EXERCISE DIRECTIONS: Convert everything from the line containing "1160x653 pixels. Task: Launch" down to the line containing "coord(111,33)" into a JSON list of strings, with one string per line and any blank lines left out. Include both of those lines and nothing outside that range.

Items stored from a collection

******

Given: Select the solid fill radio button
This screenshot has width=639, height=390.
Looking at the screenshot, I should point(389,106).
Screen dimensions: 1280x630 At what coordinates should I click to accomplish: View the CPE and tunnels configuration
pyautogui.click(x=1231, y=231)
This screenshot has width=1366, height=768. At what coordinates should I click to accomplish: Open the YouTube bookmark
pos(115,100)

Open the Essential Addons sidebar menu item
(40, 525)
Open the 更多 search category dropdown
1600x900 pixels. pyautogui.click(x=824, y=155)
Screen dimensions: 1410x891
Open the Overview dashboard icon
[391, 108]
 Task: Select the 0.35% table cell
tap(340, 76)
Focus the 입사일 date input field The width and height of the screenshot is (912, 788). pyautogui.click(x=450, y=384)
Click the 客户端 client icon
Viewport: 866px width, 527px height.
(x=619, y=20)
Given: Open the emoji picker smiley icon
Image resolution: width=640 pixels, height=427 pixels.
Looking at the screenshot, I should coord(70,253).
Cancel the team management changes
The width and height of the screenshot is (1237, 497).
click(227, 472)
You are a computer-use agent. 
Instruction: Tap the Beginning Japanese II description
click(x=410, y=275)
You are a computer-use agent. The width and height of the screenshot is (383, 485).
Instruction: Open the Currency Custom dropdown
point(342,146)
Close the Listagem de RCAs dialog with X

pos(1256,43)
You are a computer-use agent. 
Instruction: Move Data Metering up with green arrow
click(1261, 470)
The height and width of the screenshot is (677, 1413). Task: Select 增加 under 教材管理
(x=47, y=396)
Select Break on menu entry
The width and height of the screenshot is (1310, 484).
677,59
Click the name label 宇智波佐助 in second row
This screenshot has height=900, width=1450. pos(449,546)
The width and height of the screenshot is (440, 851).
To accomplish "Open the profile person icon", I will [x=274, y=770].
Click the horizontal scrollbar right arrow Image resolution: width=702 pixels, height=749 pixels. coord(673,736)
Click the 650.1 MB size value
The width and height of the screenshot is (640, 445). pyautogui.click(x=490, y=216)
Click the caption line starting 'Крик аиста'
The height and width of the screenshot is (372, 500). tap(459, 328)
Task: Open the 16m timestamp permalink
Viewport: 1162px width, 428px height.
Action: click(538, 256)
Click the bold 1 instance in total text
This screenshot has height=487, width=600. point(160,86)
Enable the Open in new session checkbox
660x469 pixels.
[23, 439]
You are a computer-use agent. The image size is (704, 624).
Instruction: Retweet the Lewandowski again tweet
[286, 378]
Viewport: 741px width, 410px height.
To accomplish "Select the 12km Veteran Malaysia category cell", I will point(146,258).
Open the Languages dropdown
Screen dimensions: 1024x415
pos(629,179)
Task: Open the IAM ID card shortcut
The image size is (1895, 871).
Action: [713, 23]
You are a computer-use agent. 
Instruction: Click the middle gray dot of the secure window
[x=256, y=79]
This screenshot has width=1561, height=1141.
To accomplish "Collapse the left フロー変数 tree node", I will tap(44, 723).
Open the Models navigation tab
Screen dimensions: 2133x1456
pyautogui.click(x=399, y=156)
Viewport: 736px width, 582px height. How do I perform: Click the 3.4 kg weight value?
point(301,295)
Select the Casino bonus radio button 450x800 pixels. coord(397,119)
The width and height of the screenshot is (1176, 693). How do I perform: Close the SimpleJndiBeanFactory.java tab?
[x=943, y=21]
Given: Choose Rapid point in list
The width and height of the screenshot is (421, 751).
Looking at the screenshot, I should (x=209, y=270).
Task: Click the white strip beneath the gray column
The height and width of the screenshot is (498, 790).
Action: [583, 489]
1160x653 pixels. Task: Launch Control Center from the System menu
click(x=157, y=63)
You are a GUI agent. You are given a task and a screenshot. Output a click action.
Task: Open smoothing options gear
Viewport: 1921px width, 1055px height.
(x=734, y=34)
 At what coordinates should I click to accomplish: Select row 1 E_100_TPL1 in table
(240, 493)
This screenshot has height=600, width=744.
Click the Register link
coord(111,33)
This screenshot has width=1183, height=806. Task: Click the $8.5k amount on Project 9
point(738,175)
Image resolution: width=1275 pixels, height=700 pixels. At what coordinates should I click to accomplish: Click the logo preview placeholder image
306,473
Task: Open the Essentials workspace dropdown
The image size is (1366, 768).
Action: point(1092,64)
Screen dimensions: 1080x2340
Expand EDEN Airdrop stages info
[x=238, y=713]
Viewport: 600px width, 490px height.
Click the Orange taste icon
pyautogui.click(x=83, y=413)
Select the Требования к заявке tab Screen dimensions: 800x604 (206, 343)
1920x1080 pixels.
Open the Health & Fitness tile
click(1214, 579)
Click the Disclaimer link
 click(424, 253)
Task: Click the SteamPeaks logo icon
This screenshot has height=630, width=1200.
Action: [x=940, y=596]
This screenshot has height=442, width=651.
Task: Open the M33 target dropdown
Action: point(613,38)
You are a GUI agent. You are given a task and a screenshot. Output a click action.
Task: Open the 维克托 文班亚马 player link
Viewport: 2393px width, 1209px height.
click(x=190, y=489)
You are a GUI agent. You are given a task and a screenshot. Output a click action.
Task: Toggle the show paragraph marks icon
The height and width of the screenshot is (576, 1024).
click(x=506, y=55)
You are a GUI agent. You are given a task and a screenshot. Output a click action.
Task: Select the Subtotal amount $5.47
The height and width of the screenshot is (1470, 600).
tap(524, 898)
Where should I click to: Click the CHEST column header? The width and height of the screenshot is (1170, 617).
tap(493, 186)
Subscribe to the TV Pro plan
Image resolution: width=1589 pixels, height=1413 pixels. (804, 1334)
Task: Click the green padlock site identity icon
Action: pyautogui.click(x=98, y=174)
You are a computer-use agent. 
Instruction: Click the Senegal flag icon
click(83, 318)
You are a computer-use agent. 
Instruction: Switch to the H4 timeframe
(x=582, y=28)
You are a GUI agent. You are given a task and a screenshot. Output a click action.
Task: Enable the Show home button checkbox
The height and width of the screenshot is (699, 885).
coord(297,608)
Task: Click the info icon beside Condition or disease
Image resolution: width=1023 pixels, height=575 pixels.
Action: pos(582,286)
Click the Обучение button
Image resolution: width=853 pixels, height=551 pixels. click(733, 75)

******

FULL RESPONSE:
[
  "1160x653 pixels. Task: Launch Control Center from the System menu",
  "click(x=157, y=63)",
  "You are a GUI agent. You are given a task and a screenshot. Output a click action.",
  "Task: Open smoothing options gear",
  "Viewport: 1921px width, 1055px height.",
  "(x=734, y=34)",
  " At what coordinates should I click to accomplish: Select row 1 E_100_TPL1 in table",
  "(240, 493)",
  "This screenshot has height=600, width=744.",
  "Click the Register link",
  "coord(111,33)"
]